### INFORMATION

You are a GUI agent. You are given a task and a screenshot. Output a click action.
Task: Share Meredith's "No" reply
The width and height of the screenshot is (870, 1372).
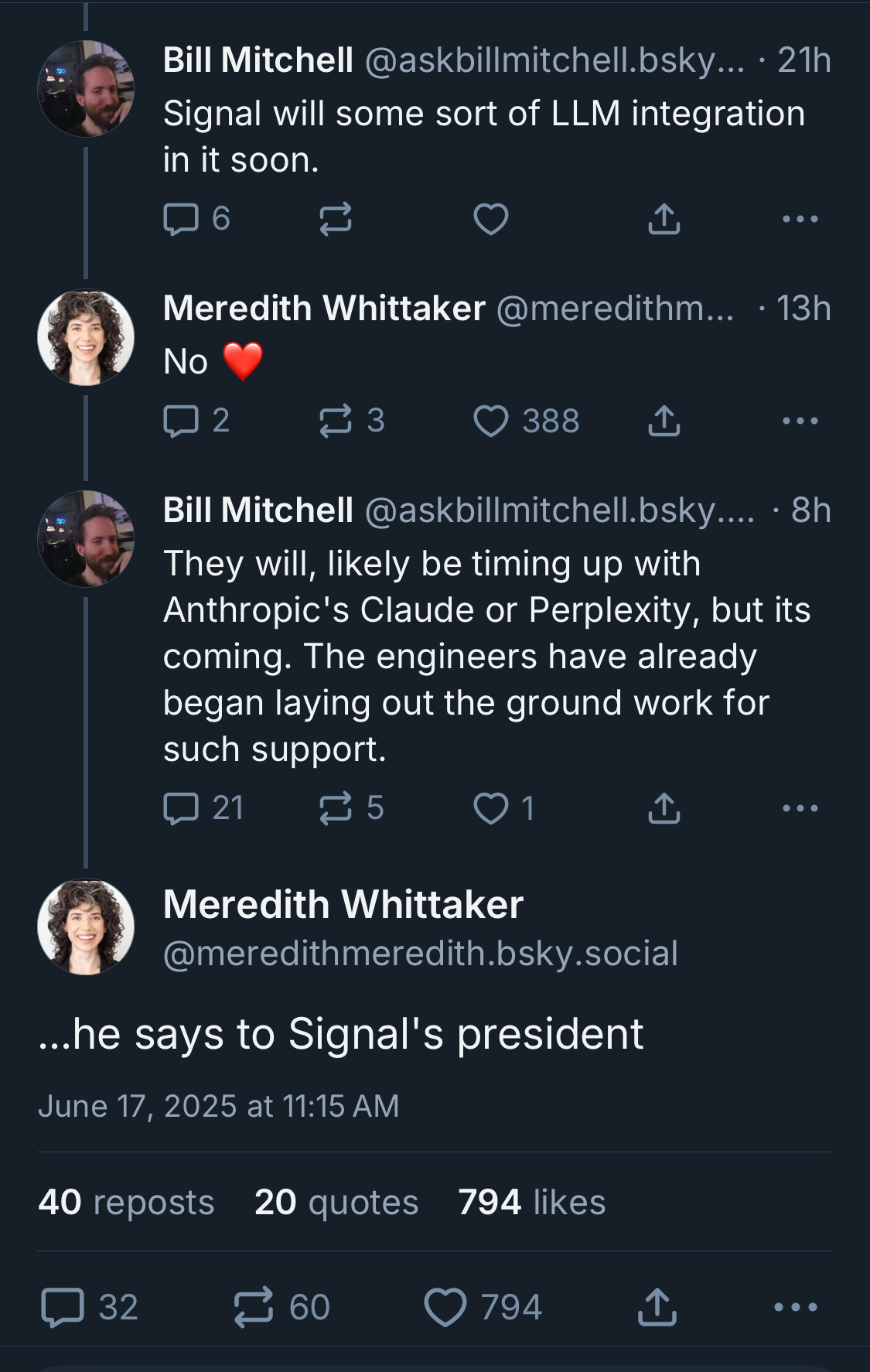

==

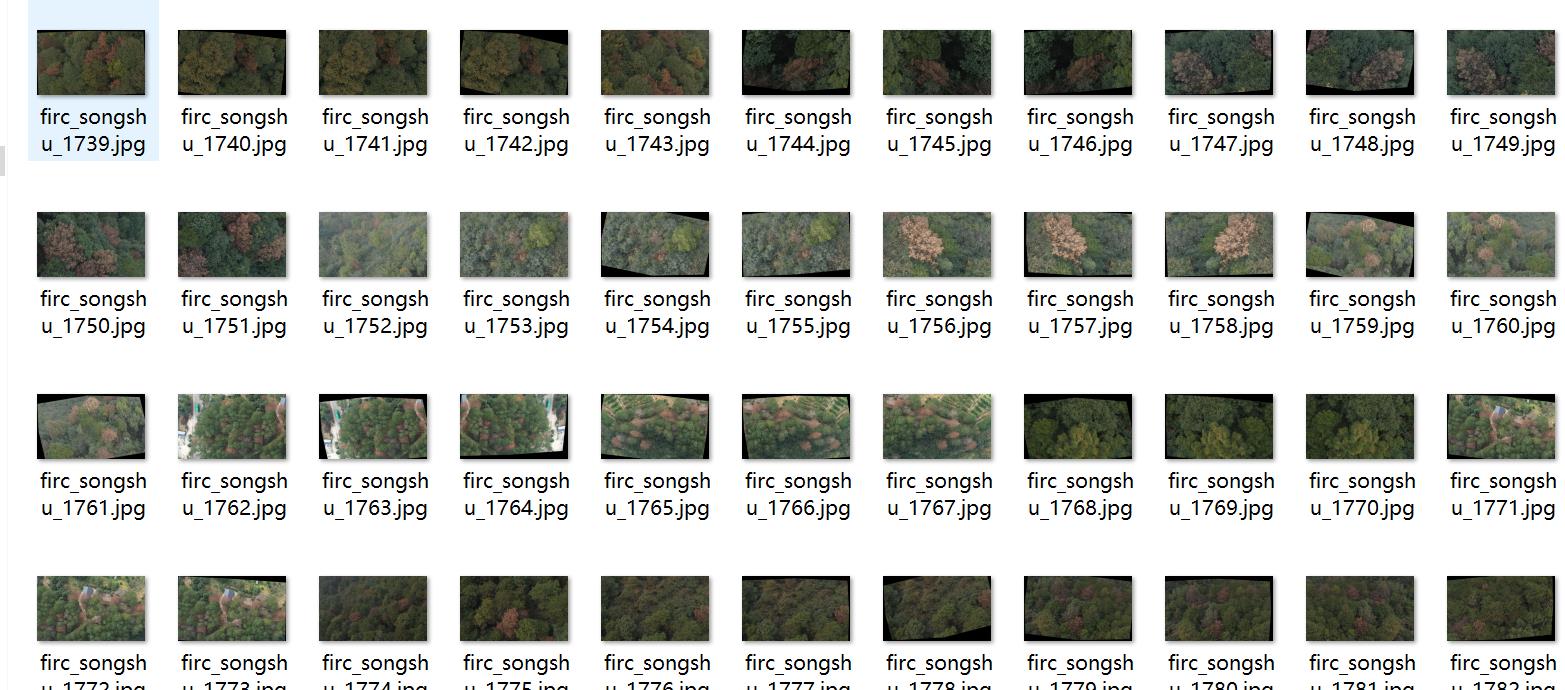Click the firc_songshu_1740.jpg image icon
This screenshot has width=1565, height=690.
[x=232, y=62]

--

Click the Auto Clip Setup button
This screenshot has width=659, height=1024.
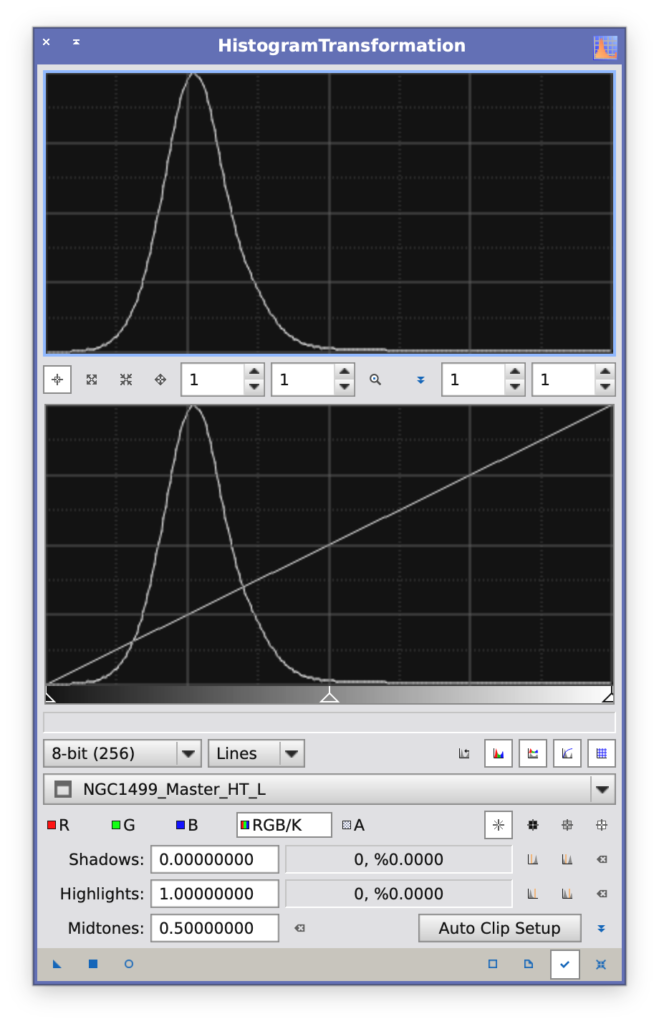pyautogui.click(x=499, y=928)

### WHAT YOU HAVE TO DO
What you give back should be exactly the lines of the data above from the line with "Task: Share Meredith's" through the line with "The width and", both of those included, and nothing more.

### ANSWER SECTION
Task: Share Meredith's "No" reply
The width and height of the screenshot is (870, 1372).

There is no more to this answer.